2

I'm using the Dedupe library to match person records to each other. My data includes name, date of birth, address, phone number and other personally identifying information.

Here is my question: I always want to match two records with 100% confidence if they have a matching name and phone number (for example).
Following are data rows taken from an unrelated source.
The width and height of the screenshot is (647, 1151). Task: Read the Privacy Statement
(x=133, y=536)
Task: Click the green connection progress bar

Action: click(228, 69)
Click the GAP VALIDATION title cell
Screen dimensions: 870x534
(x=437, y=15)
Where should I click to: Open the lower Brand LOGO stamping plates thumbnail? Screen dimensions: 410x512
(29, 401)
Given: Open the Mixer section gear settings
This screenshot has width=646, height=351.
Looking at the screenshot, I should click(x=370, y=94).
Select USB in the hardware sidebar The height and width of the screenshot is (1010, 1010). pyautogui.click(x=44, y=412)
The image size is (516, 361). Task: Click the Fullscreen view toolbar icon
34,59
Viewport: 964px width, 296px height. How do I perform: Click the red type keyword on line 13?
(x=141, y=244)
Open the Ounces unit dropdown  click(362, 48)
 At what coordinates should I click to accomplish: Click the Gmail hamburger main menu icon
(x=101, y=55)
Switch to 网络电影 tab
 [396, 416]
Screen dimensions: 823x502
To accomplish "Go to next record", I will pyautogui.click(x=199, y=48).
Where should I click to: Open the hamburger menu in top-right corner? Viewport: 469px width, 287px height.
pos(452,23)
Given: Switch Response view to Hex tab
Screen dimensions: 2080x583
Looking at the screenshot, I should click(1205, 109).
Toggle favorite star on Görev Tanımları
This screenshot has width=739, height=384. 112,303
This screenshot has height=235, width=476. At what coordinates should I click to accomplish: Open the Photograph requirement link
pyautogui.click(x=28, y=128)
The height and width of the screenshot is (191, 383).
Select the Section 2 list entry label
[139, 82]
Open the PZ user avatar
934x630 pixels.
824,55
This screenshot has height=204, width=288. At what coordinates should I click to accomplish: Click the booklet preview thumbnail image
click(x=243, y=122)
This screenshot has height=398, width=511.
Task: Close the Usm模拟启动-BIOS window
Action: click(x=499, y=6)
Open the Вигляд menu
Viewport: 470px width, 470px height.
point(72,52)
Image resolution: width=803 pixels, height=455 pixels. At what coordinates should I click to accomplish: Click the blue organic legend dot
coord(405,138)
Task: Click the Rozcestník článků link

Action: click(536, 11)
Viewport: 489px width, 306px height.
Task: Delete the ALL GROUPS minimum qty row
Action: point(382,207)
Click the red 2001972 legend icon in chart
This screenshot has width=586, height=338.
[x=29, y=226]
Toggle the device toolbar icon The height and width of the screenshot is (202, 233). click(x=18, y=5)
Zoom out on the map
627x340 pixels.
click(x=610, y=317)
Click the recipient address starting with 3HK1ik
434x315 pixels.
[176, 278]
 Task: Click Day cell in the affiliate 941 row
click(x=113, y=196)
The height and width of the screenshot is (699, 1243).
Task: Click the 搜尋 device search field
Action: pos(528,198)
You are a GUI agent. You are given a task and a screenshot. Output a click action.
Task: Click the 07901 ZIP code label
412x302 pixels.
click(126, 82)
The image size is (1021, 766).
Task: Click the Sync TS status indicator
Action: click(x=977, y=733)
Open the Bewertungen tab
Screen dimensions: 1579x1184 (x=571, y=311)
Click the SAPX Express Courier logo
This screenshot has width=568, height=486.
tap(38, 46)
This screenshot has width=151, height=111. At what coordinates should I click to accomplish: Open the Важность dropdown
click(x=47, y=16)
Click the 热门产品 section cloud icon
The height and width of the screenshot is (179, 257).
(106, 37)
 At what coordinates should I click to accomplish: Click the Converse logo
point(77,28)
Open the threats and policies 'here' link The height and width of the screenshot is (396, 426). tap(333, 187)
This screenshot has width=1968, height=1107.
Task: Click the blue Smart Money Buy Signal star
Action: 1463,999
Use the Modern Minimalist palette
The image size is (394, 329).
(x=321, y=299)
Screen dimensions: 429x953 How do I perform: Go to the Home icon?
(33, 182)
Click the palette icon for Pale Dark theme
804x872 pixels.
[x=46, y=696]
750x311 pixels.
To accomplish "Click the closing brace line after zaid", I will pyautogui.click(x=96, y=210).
Here is an example of some of my code:

fields = [
    {'field' : 'LAST_NM', 'variable name' : 'last_nm', 'type': 'String'},
    {'field' : 'FRST_NM', 'variable name' : 'frst_nm', 'type': 'String'},
    {'field' : 'FULL_NM', 'variable name' : 'full_nm', 'type': 'Name'},
    {'field' : 'BRTH_DT', 'variable name' : 'brth_dt', 'type': 'String'},
    {'field' : 'SEX_CD', 'type': 'Exact'},
    {'field' : 'FULL_US_ADDRESS', 'variable name' : 'us_address', 'type': 'Address'},
    {'field' : 'APT_NUM', 'type': 'Exact'},
    {'field' : 'CITY', 'type': 'ShortString'},
    {'field' : 'STATE', 'type': 'ShortString'},
    {'field' : 'ZIP_CD', 'type': 'ShortString'},
    {'field' : 'HOME_PHONE', 'variable name' : 'home_phone', 'type': 'Exact'},
    {'type': 'Interaction', 'interaction variables' : ['full_nm', 'home_phone']},

In the Dedupe library, is there any way for me to explicitly match two or more fields? According to the docs, "An interaction field multiplies the values of the multiple variables." (https://dedupe.readthedocs.org/en/latest/Variable-definition.html#interaction). I want to implement a strict rule that it matches with 100% confidence - not merely multiplying the values of the variables. The reason I ask is that I have found that occasionally Dedupe misses some matches on these two criteria (likely a result of me not training long enough, but regardless, I just want to hard code these matches into my script).

Any suggestions?

fgregg
  • 3,173
  • 30
  • 37
blahblahblah
  • 2,299
  • 8
  • 45
  • 60

2 Answers2

5

Dedupe does not have this feature and probably never will (I'm one of the main authors). If it's truly a rule that exact matches on these fields means that records are co-referent, you can write some code to explicitly match these before sending the rest of the records into Dedupe.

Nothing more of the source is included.